The B.C. government’s retroactive creation of law to grease legal rails for a class-action suit against opioid companies may be legal, but experts say it is not necessarily ethical.
NDP Attorney General David Eby and Minister of Mental Health and Addictions Judy Darcy announced in August they were pursuing legal action against 40-plus opioid manufacturers, wholesalers and distributors to recover millions of dollars in opioid-related health-care costs.
The government hoped to speed up legal action by enacting of The Opioid Damages and Health Care Costs Recovery Act in October.
Toronto’s Osgoode Hall Law School Prof. Lorne Sossin said the act is patterned on the 2000 Tobacco Damages and Health Care Costs Recovery Act passed to help B.C.’s government sue big tobacco companies.
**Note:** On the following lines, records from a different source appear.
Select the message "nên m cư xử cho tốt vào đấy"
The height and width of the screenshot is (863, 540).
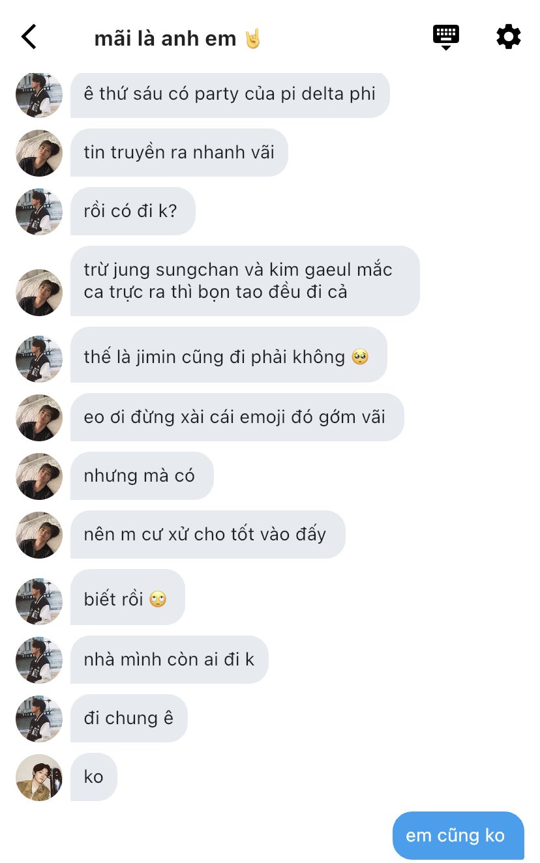click(208, 534)
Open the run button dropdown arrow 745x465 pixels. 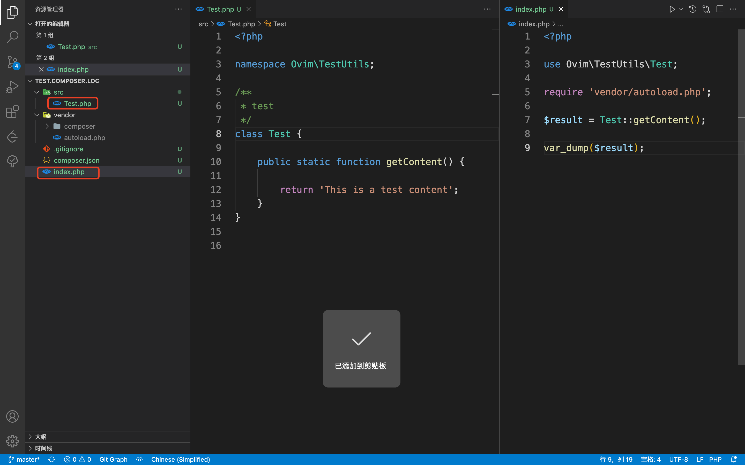[681, 9]
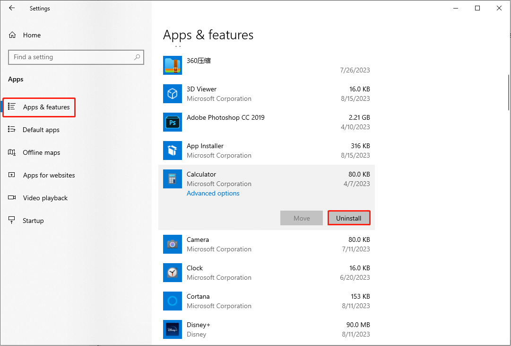Open Offline maps settings
Image resolution: width=511 pixels, height=346 pixels.
[x=42, y=152]
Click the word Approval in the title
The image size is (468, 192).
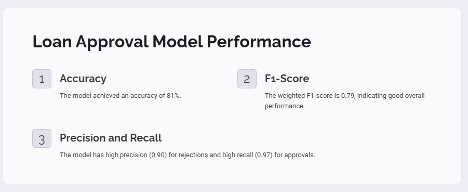click(112, 42)

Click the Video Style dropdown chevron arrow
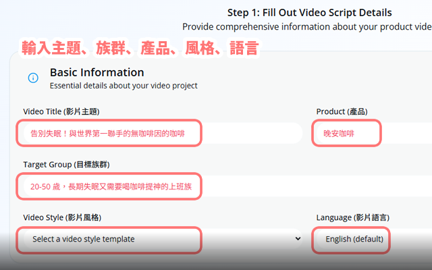point(298,239)
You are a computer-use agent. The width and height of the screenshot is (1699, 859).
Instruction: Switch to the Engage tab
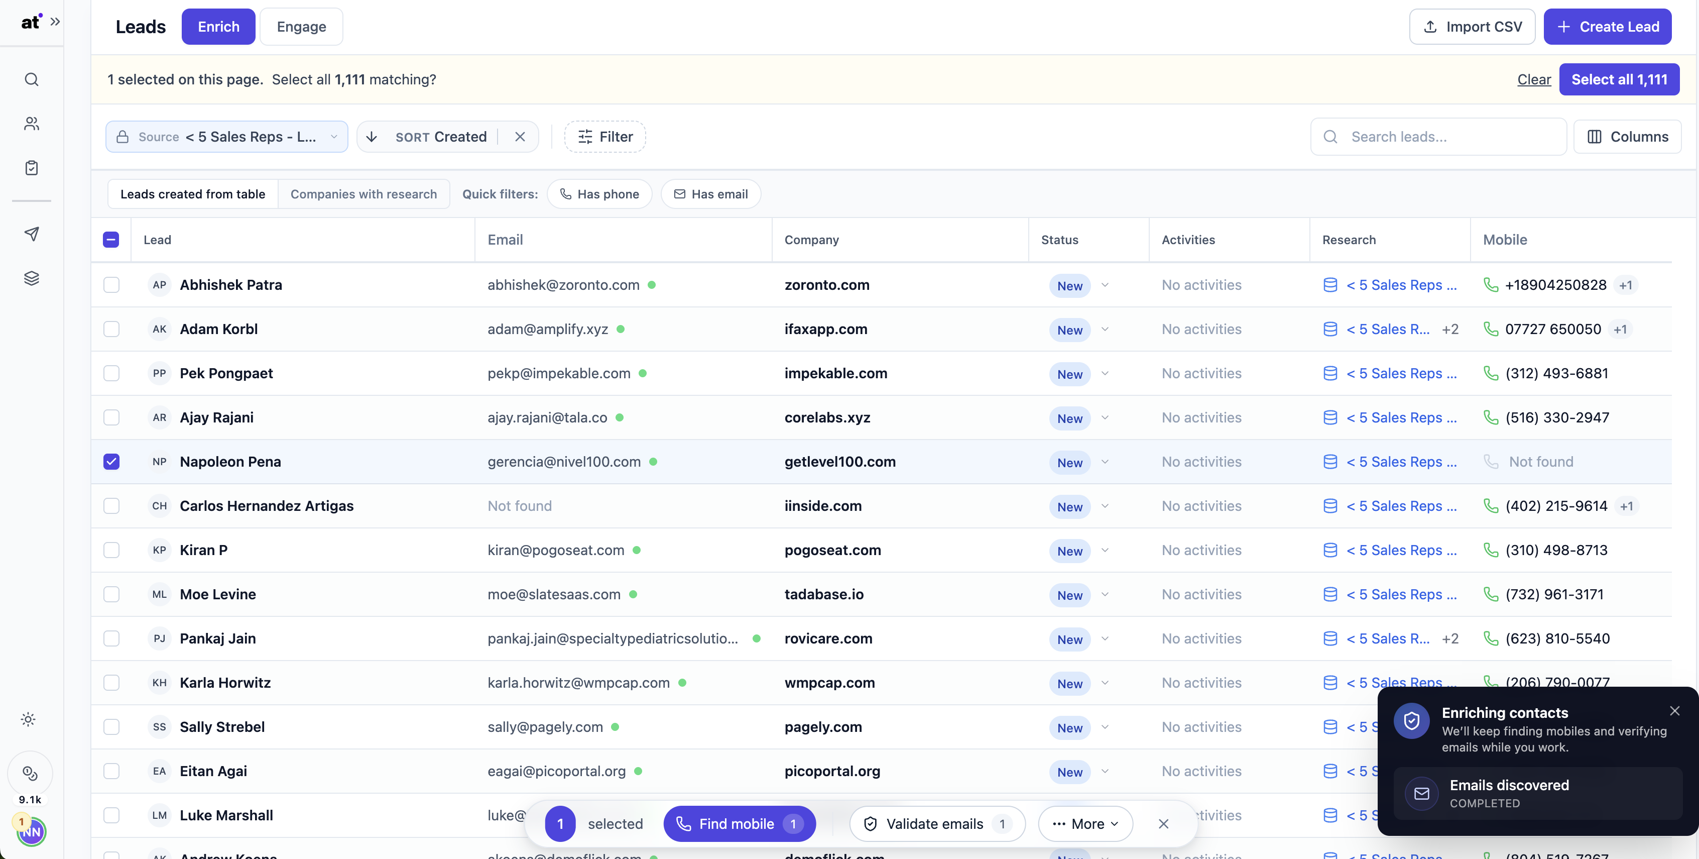(301, 27)
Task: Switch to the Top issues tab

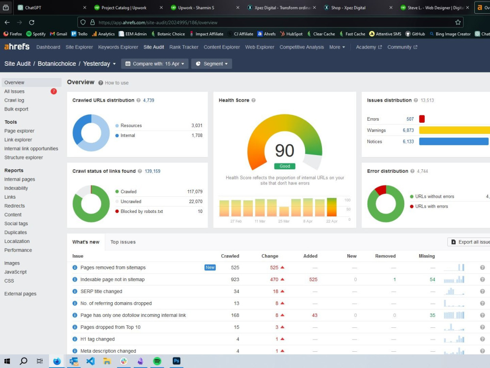Action: click(x=123, y=242)
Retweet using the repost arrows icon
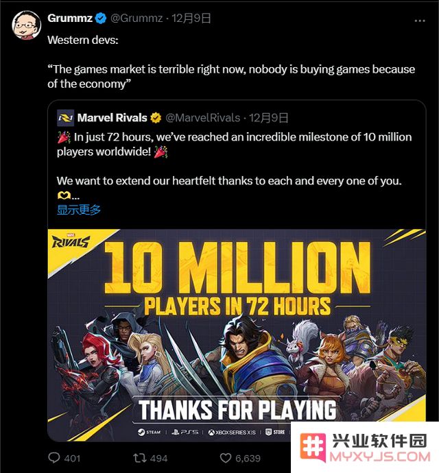 (140, 458)
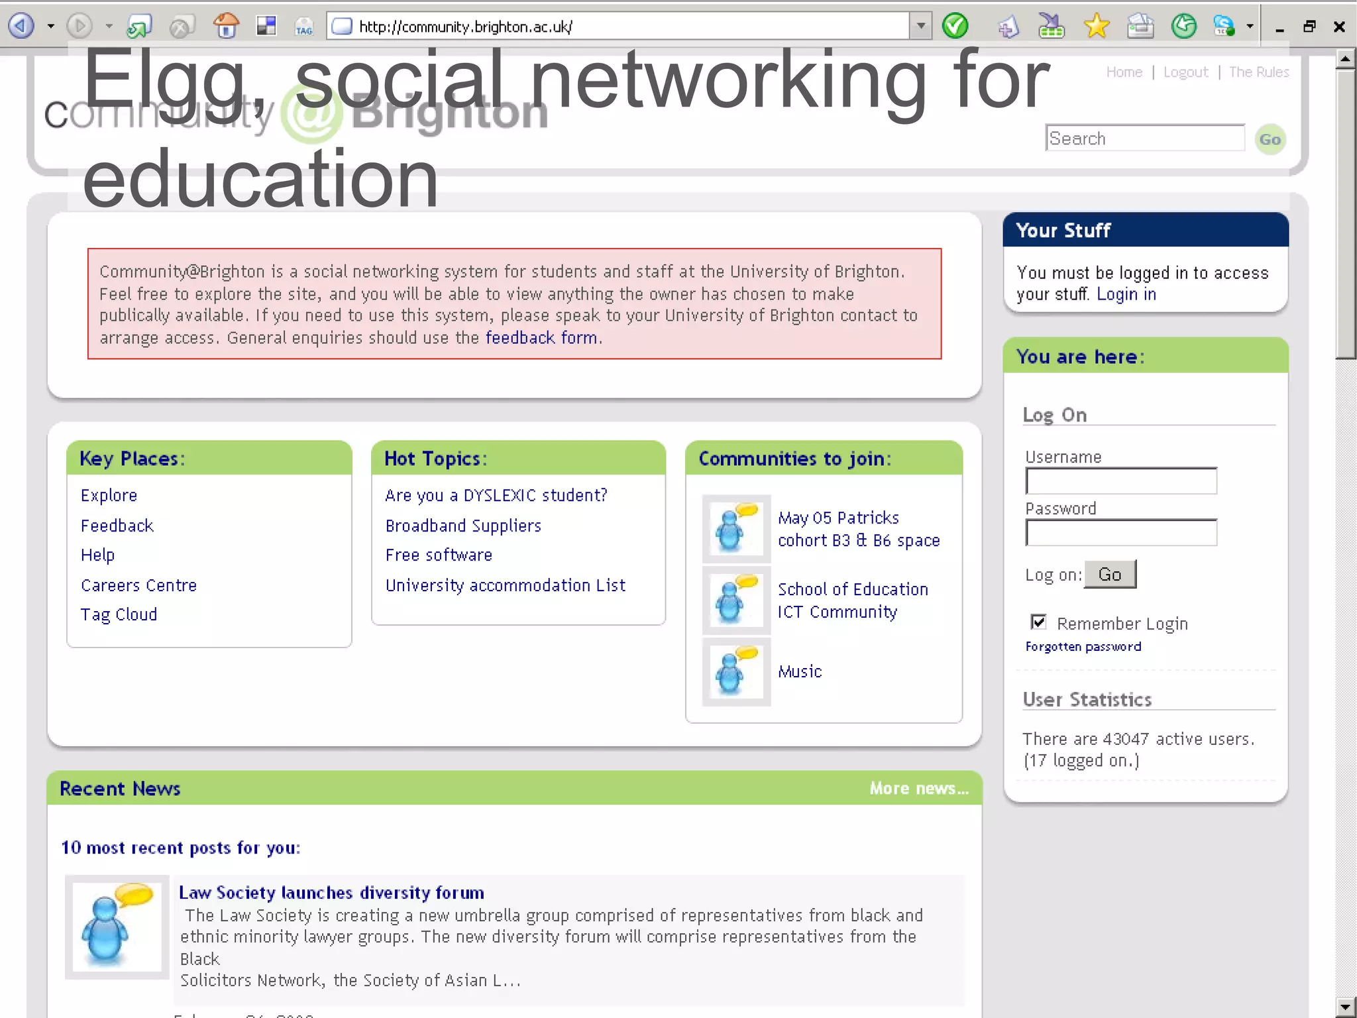The height and width of the screenshot is (1018, 1357).
Task: Open the Forgotten password link
Action: [x=1083, y=646]
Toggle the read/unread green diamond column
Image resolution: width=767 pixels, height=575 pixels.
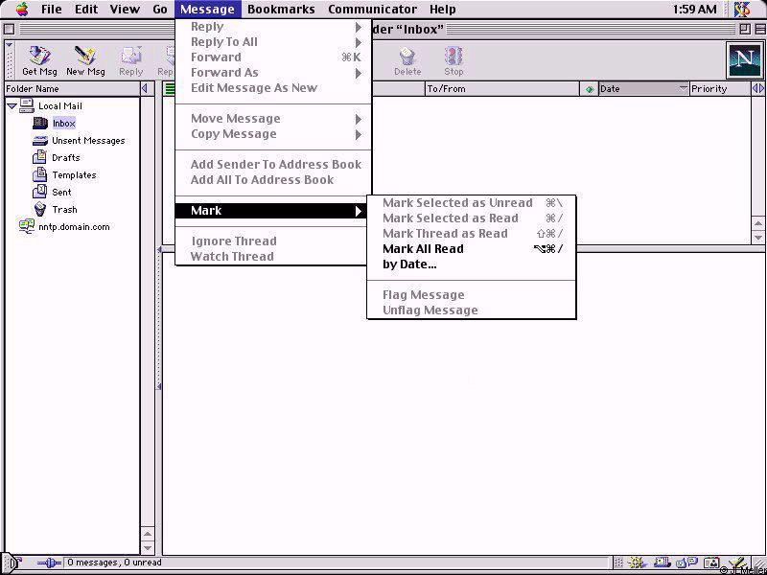click(x=589, y=89)
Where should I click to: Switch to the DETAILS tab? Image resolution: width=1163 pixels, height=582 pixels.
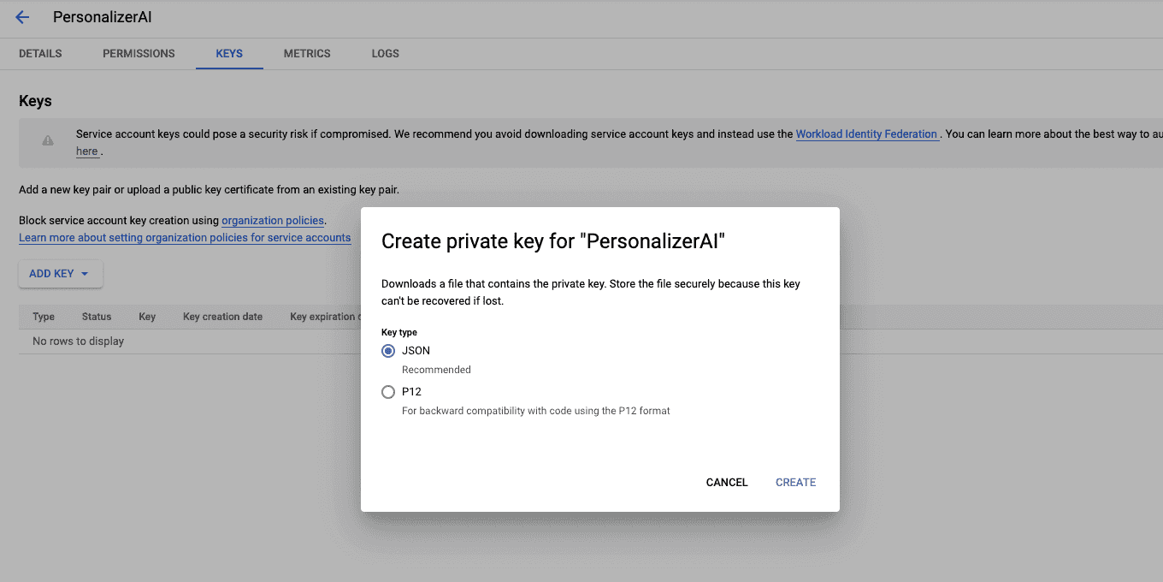(x=39, y=53)
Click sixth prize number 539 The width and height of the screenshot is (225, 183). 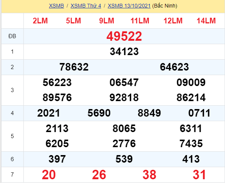click(x=124, y=159)
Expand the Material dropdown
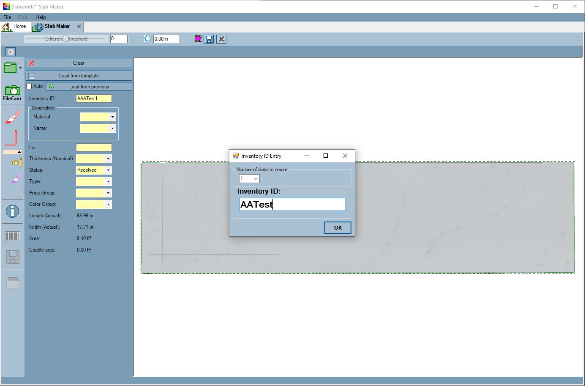 [x=112, y=117]
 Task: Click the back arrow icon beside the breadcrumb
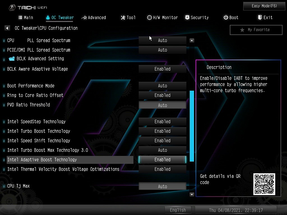click(7, 28)
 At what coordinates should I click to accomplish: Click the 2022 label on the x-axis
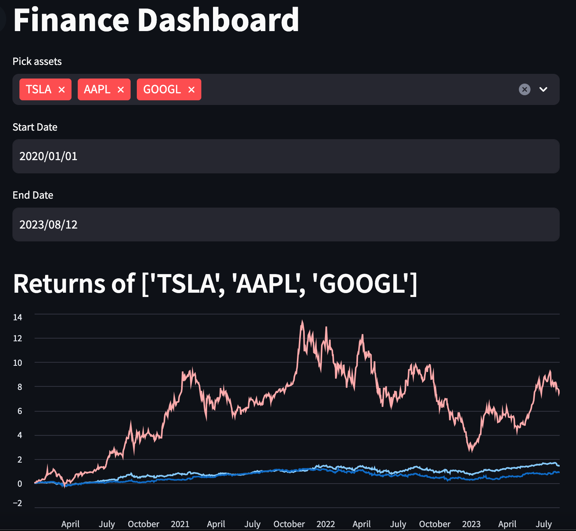(x=326, y=524)
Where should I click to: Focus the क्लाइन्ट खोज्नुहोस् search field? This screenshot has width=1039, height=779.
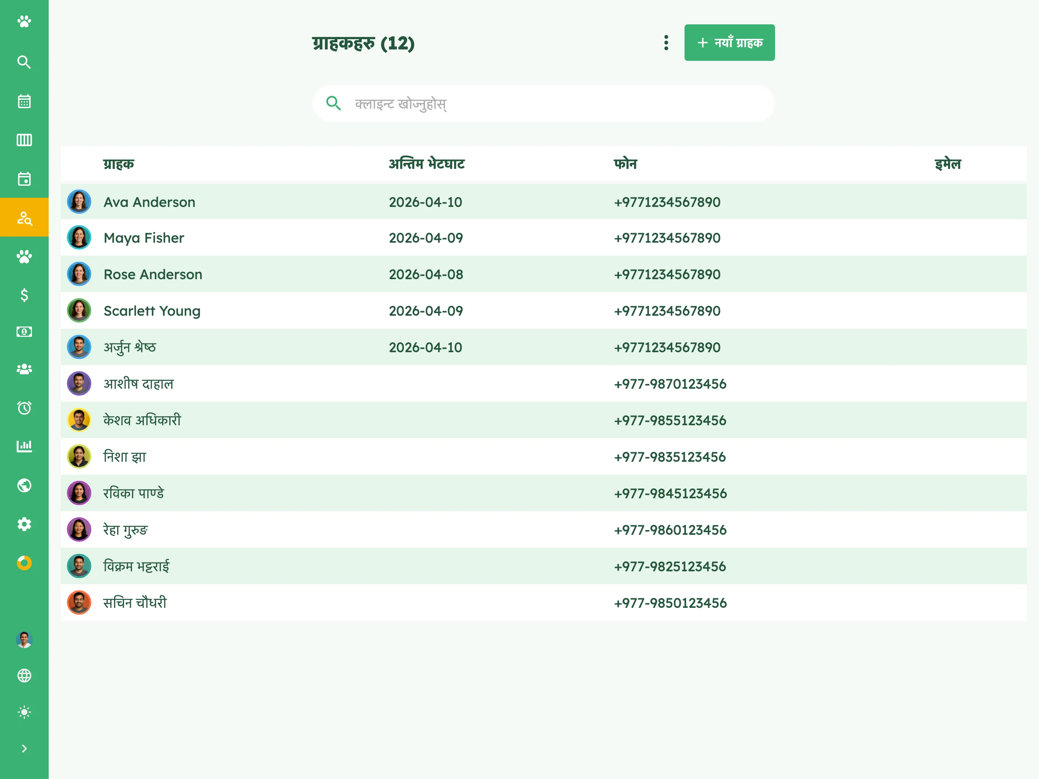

The tobacco firms challenged that law at Canada’s Supreme Court, alleging it was unconstitutional, a violation of judicial independence and out of B.C.’s legal jurisdiction. However, the top court ruled retroactive law-creation is allowed – except in criminal law.
“The act is constitutionally valid,’ the court said in September 2005.
Sossin said the high court ruling is applicable in the opioid suit but red-flagged the new act ethically. He said there should be concerns “with legislation that appears to put the government’s thumb on the scale of litigation in which it is a party.”
University of Calgary law Prof. Martin Olszynski said “there’s a sense of unease” around legislation that “purports to change the rules of the game.” But, he said, any ethical judgment on government about whether such legal moves are appropriate to address opioid crisis harms is best left to voters and the ballot box.
Recruiting provinces to be class action members was on Eby’s agenda as he met with provincial counterparts in St. John’s, Newfoundland recently.
“B.C. will continue to engage with other provinces as this litigation proceeds through the courts,” a statement from the Ministry of Attorney General said.
B.C. brought the opioid class action on behalf of all federal, provincial and territorial governments that paid opioid-related health care, pharmaceutical and treatment costs since 1996.
Other Canadian jurisdictions can participate in the suit if the Supreme Court certifies it as a class action.
Also on Eby’s St. John’s agenda was establishing a working group to assist with information sharing and co-ordination on the human and financial costs of the overdose crisis.